The Respondent has failed to submit any evidence that it is commonly known by the Disputed Domain Name, or that it has used the Disputed Domain Name in connection with a bona fide offering of goods and services. Furthermore, there is no evidence in the record to support a claim that the Respondent is making a legitimate noncommercial or fair use of the Dispute Domain Name.
The Complainant contends that the Respondent has no rights or legitimate interest in the Disputed Domain Name, and is not associated or affiliated with the Complainant in any way. By default there is no evidence in the record that the Respondent has any legitimate interest in the Disputed Domain Name, or is associated or affiliated with the Complainant.
The Respondent is clearly attempting to use a type of the Complainant's Mark in order to generate revenue for itself. The Disputed Domain Name resolves to a “click though” website offering services similar to those of the Complainant. No evidence has been presented that the Respondent is operating a real company “Flour Engineering”. Therefore, the Respondent is trying to benefit from the association with the Complainant's Mark. See The Ritz Hotel, Limited v. Damir Kruzicevic, WIPO Case No. D2005-1137.
Based on the foregoing, the Panel finds that the Complainant has satisfied its burden under paragraph 4(a)(ii) of the Policy.
The Respondent registered and used the Disputed Domain Name in bad faith. Bad faith can be established by proving that: “by using the domain name, you have intentionally attempted to attract, for commercial gain, Internet users to your web site or other online location, by creating a likelihood of confusion with the Complainant's mark as to the source, sponsorship, affiliation, or endorsement of your web site or location or of a product or service on your web site or location.” Paragraph 4(b)(iv).
The Respondent registered the Disputed Domain Name in 2000, almost fifty years after the Complainant registered its Mark. Based on the well known name of the Complainant and its history, it would be impossible for the Respondent to claim it is unfamiliar with the existence of the Complainant and its Mark.
Also, the Complainant sent the Respondent a “Cease and Desist” letter November 19, 2009 and December 15, 2009, and the Respondent failed to show proof of legitimacy.
The Respondent's bad faith is further shown through its use of the Complainant's Mark in order to generate revenue through its “click through” website. The Respondent's site provides links to services similar in nature to the goods and services provided by the Complainant, and attempts to take advantage of the Complainant's Mark in order to achieve these wrongful gains by using a “click through” website.
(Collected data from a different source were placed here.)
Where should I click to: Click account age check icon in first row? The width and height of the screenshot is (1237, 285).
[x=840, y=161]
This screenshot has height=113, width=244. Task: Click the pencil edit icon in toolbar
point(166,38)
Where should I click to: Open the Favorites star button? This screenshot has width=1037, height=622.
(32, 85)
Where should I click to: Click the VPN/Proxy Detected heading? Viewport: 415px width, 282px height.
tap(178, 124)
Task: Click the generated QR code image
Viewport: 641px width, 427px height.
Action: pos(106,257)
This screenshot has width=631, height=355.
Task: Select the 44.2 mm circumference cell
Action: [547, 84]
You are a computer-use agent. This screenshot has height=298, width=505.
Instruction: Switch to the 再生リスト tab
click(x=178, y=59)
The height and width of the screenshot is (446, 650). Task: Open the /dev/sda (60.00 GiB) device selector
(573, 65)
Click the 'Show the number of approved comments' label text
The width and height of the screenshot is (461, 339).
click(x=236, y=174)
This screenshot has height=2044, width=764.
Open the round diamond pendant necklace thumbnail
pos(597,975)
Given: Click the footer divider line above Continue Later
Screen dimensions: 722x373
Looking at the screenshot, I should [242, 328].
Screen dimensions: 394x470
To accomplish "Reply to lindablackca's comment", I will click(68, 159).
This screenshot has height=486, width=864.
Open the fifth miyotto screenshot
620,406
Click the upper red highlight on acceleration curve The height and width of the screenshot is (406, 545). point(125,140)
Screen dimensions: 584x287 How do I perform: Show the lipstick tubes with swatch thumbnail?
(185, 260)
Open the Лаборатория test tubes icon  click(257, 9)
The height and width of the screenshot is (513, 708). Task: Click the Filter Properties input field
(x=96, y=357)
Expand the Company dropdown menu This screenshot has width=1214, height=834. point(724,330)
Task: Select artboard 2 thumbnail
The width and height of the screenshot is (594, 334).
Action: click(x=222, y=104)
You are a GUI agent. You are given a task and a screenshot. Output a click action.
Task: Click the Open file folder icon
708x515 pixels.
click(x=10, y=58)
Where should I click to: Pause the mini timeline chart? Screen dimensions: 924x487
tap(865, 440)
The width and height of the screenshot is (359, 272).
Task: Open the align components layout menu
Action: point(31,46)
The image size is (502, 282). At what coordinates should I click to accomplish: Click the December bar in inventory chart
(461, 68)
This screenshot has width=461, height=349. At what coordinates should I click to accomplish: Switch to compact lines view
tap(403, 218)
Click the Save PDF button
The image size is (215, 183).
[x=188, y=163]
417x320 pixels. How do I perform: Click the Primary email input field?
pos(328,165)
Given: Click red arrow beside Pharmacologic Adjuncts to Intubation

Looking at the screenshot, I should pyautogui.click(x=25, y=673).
AIDA Cruises German Branch of Societá di Crociere Mercurio S.r.l., v. Caribbean Online International Ltd. / BelgiumDomains, WIPO Case No. D2008-1470.
Further, the Respondent's registration of a typo of a well-known mark is also strong evidence of bad faith. The Respondent's history of involvement in prior UDRP decisions where the domain name has been transferred is also evidence of bad faith. Indiana SA v. Believe Domain Whois Service Lt, WIPO Case No. D2009-0847.
Therefore, the Panel finds that the Respondent registered and used the Disputed Domain Name in bad faith, and the Complainant has satisfied its burden under paragraph 4(a)(iii) of the Policy.
For all the foregoing reasons, in accordance with paragraphs 4(i) of the Policy and 15 of the Rules, the Panel orders that the domain name <flourengineering.com> be transferred to the Complainant.